Exercise details: Locate every line in the material that contains the word "chart", and copy each of those lines in full.

## begin Dataset content

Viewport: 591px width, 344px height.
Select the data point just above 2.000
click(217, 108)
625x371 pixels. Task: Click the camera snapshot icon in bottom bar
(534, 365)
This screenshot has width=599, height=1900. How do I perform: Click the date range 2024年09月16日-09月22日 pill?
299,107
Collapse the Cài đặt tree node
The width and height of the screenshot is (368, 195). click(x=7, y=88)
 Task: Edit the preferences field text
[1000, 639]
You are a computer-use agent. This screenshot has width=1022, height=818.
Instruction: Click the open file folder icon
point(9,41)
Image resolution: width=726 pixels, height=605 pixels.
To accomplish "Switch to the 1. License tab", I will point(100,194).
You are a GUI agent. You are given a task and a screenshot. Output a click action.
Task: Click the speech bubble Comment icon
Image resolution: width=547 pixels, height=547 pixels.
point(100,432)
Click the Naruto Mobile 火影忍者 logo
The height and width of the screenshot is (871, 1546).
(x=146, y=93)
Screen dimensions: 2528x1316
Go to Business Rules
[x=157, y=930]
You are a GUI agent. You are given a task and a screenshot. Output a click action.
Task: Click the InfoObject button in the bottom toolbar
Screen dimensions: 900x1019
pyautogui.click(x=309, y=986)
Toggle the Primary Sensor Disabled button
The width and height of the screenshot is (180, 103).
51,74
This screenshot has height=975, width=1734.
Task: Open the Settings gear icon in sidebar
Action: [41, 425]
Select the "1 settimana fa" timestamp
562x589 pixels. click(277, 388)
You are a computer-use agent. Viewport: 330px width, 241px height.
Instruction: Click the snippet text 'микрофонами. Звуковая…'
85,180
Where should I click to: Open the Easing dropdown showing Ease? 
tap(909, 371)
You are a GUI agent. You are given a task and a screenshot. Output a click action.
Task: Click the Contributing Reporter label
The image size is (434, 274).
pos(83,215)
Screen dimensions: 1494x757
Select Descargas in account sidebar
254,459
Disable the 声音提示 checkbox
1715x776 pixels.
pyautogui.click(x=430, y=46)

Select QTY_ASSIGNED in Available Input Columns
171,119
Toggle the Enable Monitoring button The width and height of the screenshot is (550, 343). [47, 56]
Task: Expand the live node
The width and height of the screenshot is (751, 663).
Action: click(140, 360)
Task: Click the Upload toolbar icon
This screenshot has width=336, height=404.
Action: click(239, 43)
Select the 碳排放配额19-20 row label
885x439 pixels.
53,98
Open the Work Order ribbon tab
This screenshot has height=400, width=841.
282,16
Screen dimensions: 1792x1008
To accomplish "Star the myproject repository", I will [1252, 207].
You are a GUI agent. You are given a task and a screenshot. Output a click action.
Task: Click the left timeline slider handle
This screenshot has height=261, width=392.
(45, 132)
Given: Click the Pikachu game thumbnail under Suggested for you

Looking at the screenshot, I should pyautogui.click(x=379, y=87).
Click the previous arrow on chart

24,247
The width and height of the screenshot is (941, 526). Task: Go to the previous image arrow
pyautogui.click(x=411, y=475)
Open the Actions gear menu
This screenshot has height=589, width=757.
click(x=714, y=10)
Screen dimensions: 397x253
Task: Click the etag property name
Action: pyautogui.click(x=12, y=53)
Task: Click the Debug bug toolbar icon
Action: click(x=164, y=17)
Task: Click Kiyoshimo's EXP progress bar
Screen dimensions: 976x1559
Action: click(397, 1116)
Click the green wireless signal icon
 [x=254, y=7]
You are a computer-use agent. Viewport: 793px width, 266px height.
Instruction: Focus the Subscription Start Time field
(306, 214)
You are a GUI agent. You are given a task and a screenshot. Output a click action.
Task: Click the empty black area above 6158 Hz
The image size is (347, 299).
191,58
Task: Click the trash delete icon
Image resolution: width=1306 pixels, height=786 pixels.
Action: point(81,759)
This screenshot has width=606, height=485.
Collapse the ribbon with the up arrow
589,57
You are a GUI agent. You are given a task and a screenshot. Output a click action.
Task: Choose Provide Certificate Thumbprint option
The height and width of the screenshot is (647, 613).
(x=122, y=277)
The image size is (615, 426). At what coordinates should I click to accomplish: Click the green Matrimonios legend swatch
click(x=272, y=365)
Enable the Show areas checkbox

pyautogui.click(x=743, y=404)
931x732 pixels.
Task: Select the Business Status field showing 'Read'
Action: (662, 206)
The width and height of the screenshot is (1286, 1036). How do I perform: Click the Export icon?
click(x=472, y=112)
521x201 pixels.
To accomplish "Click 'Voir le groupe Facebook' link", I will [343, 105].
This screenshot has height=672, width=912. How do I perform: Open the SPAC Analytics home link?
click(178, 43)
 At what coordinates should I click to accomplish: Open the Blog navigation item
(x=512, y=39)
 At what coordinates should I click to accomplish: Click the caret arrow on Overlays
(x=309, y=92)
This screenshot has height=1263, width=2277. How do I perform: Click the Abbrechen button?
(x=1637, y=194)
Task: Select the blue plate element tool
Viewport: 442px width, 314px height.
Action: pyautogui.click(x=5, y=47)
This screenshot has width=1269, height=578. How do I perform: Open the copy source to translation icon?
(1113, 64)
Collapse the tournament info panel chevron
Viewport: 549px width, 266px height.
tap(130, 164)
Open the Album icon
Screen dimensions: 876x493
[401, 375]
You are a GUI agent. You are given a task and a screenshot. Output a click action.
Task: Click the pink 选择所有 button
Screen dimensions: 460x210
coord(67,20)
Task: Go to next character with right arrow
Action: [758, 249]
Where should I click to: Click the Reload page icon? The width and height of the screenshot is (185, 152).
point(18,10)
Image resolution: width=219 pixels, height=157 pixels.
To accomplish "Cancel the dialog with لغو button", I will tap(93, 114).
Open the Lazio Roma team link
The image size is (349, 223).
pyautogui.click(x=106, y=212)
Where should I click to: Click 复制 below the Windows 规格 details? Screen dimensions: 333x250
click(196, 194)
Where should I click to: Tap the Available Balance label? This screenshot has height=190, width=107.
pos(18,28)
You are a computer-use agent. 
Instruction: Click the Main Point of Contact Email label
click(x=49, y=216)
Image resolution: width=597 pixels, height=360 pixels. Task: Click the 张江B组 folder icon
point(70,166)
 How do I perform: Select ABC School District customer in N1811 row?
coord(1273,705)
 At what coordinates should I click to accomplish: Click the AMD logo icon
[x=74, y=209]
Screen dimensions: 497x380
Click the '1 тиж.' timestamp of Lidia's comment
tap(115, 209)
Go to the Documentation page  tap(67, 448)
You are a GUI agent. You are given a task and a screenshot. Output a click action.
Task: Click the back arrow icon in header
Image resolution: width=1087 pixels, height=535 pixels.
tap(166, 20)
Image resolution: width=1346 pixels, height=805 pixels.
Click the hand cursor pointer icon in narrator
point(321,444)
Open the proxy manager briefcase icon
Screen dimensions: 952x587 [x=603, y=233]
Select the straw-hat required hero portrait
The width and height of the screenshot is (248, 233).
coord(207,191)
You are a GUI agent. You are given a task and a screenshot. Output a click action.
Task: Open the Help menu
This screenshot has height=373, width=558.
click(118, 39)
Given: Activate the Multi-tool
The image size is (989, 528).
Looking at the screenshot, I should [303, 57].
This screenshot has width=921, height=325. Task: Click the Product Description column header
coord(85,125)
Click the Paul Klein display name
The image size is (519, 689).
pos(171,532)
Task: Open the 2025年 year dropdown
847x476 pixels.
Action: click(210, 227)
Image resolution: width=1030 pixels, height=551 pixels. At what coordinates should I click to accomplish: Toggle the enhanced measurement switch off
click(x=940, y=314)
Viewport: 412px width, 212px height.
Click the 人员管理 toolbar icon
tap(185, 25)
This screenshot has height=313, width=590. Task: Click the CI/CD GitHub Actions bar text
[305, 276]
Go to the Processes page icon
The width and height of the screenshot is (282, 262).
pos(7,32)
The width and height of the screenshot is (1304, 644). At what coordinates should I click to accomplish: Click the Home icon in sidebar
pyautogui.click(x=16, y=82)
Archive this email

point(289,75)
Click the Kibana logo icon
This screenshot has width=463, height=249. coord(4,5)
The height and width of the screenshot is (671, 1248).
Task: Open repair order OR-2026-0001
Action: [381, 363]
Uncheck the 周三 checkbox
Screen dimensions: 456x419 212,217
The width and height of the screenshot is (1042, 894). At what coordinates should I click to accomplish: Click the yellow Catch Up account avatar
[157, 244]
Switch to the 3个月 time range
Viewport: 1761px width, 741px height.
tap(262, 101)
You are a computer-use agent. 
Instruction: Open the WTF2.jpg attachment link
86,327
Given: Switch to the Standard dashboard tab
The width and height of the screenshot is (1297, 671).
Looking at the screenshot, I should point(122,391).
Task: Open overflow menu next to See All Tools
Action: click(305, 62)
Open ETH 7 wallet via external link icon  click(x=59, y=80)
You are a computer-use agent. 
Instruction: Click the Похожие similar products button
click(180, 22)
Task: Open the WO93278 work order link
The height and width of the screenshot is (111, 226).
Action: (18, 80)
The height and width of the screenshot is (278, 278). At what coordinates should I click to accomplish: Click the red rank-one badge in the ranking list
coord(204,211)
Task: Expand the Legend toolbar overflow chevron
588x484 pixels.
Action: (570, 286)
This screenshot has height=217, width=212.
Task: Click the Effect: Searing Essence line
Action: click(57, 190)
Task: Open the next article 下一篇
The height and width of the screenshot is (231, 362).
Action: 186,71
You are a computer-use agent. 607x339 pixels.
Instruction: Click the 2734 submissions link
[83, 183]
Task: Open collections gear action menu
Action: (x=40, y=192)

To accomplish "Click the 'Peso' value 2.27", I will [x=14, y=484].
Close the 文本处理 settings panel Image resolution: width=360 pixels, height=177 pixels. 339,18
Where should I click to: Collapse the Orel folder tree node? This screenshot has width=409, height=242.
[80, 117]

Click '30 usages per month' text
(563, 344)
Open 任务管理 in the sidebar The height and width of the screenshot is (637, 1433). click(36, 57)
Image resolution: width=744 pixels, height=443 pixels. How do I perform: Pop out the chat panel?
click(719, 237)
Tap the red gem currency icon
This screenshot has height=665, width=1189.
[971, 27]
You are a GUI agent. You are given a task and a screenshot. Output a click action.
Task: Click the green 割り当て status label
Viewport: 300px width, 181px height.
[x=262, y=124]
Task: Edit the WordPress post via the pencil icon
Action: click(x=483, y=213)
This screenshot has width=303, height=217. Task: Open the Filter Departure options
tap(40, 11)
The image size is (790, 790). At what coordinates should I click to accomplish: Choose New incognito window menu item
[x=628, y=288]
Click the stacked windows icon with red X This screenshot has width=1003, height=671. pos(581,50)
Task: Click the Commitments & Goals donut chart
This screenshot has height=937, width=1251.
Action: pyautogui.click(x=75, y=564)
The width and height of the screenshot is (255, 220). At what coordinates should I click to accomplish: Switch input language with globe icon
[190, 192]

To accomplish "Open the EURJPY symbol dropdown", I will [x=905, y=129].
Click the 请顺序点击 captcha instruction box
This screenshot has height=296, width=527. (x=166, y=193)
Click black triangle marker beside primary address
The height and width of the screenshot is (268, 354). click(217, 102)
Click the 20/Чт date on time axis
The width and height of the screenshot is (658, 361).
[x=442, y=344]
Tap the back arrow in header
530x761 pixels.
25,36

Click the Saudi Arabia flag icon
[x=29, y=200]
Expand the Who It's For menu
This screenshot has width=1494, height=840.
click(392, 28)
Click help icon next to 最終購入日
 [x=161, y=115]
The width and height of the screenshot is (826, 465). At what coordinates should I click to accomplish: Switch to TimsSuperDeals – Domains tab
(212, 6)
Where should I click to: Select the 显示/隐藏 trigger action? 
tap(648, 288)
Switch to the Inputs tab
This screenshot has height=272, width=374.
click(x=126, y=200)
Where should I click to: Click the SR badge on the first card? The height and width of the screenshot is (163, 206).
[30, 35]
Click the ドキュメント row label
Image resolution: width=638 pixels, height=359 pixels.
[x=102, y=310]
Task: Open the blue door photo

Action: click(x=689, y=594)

## end Dataset content

Completed task:
Click the previous arrow on chart
Task: Click the Commitments & Goals donut chart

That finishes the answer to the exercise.